» RECORDS FOR THE EXERCISE:
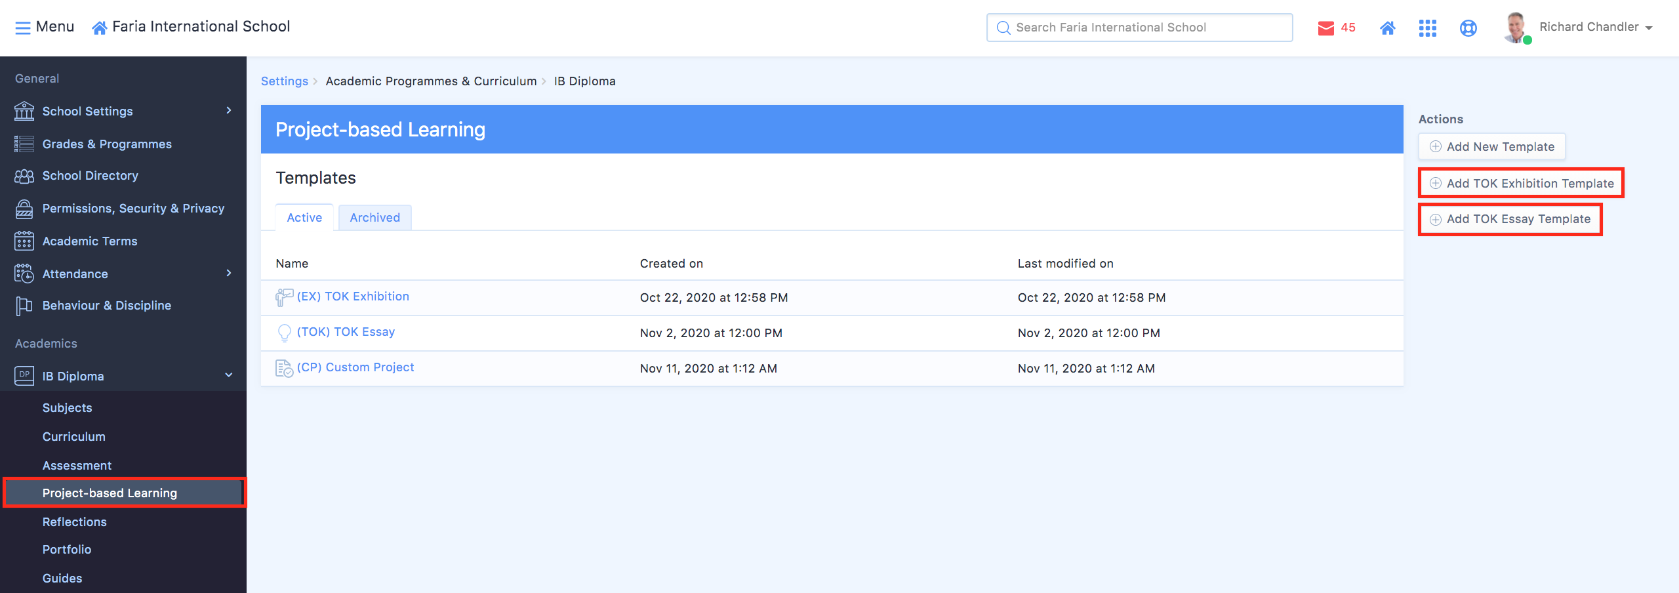Expand the School Settings submenu

(229, 110)
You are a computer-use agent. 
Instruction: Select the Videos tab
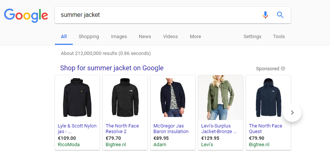click(170, 37)
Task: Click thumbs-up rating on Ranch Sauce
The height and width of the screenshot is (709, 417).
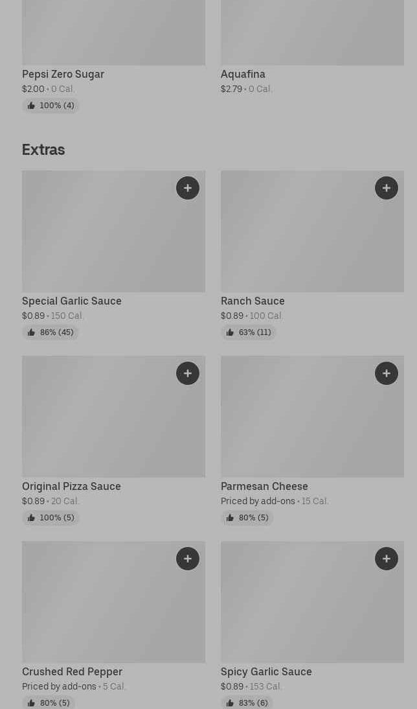Action: pyautogui.click(x=249, y=332)
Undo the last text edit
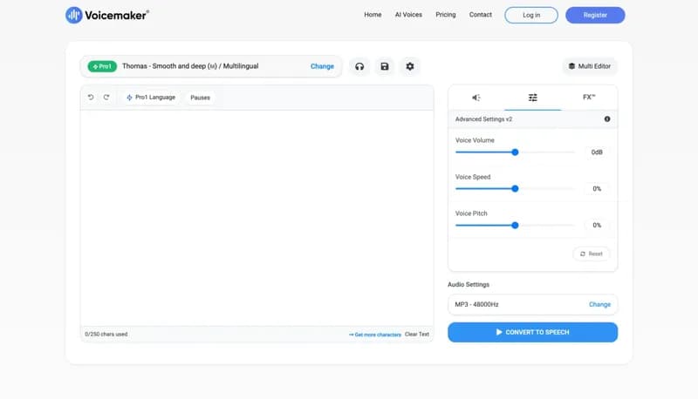 91,98
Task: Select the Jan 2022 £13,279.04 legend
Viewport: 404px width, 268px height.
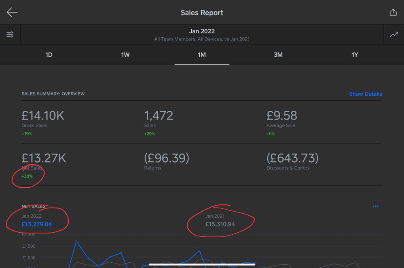Action: click(37, 224)
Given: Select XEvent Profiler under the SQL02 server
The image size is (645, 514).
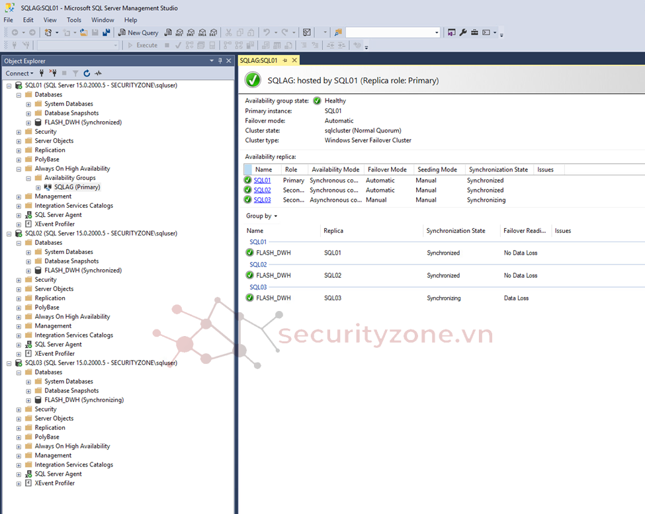Looking at the screenshot, I should tap(54, 354).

» YOUR GOAL: Give again, word for word, only the lines from the one with "Given: Select XEvent" through the last line of the entries, both included; no pictures go in the copy.

» WORKED SOLUTION:
Given: Select XEvent Profiler under the SQL02 server
The image size is (645, 514).
Looking at the screenshot, I should tap(54, 354).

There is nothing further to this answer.